# START OF THE INPUT
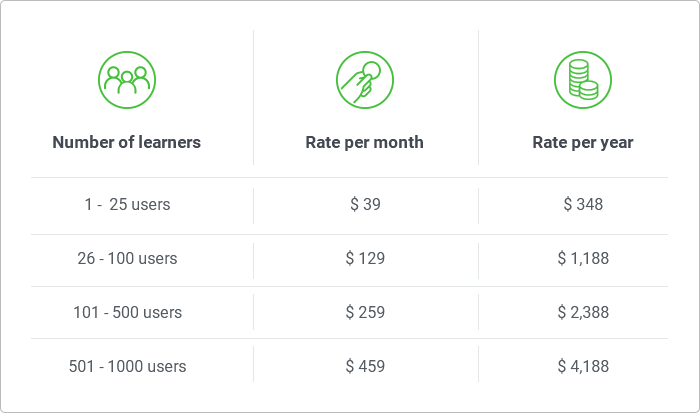Click the 501 - 1000 users row

[350, 366]
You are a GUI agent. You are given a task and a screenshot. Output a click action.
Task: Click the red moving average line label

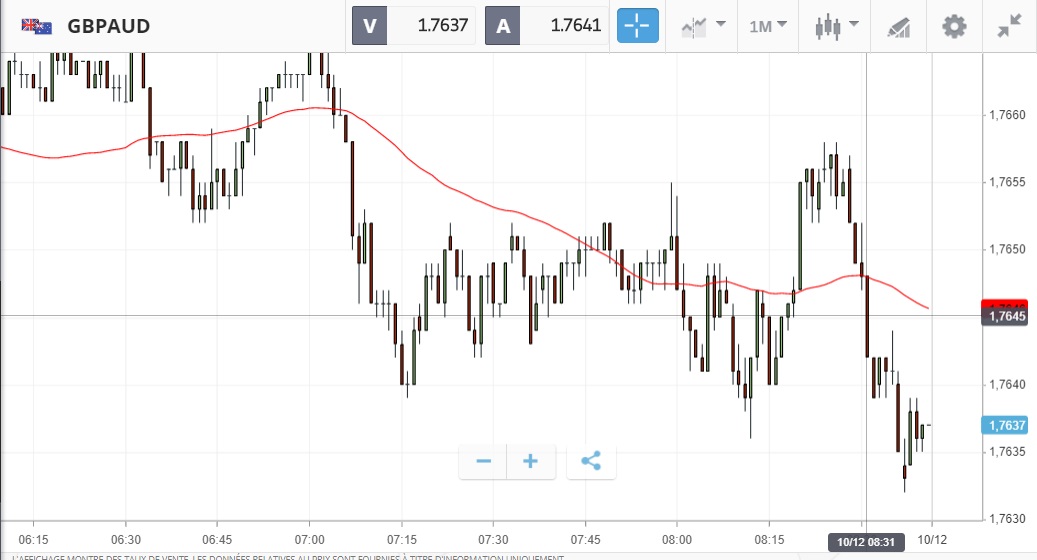coord(1007,303)
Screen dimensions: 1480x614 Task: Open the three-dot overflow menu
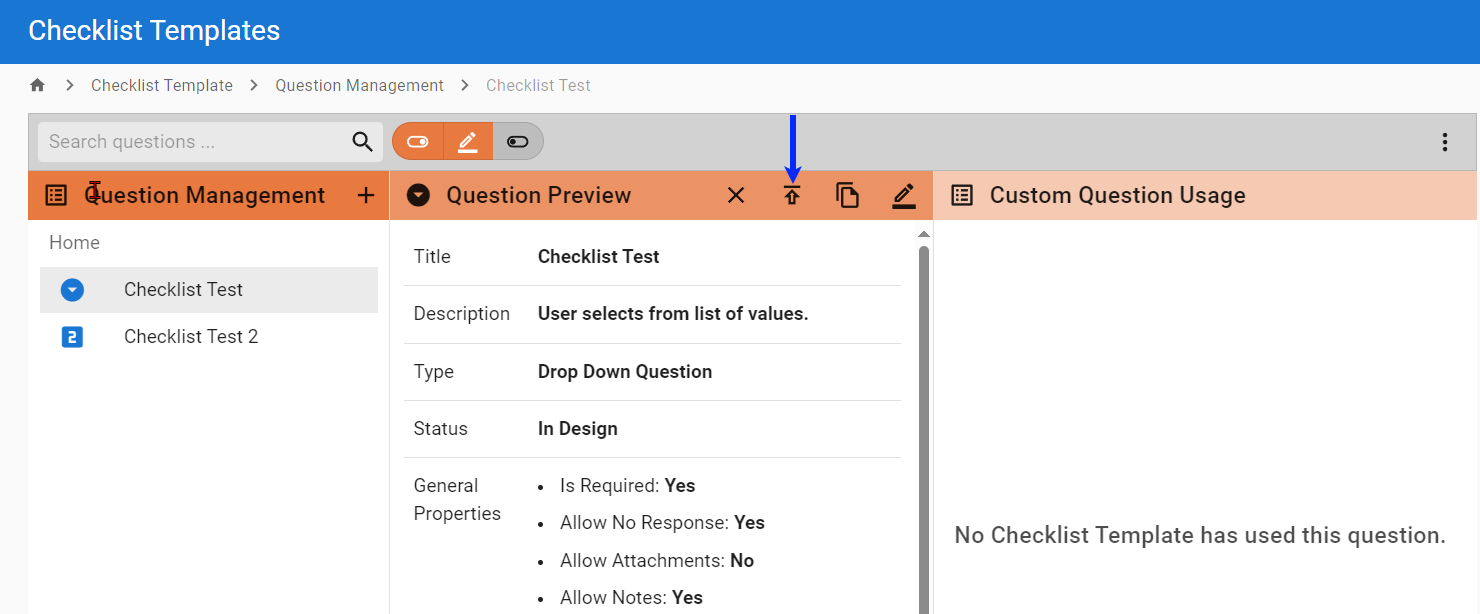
# END OF THE INPUT
**EXERCISE INSTRUCTIONS:**
Copy all the text in the listing above word for word, leaving out the pictures.

**ANSWER TO THIS PROBLEM:**
Click the 501 - 1000 users row

[350, 366]
You are a GUI agent. You are given a task and a screenshot. Output a click action.
Task: Click the red moving average line label

coord(1007,303)
Screen dimensions: 1480x614 Task: Open the three-dot overflow menu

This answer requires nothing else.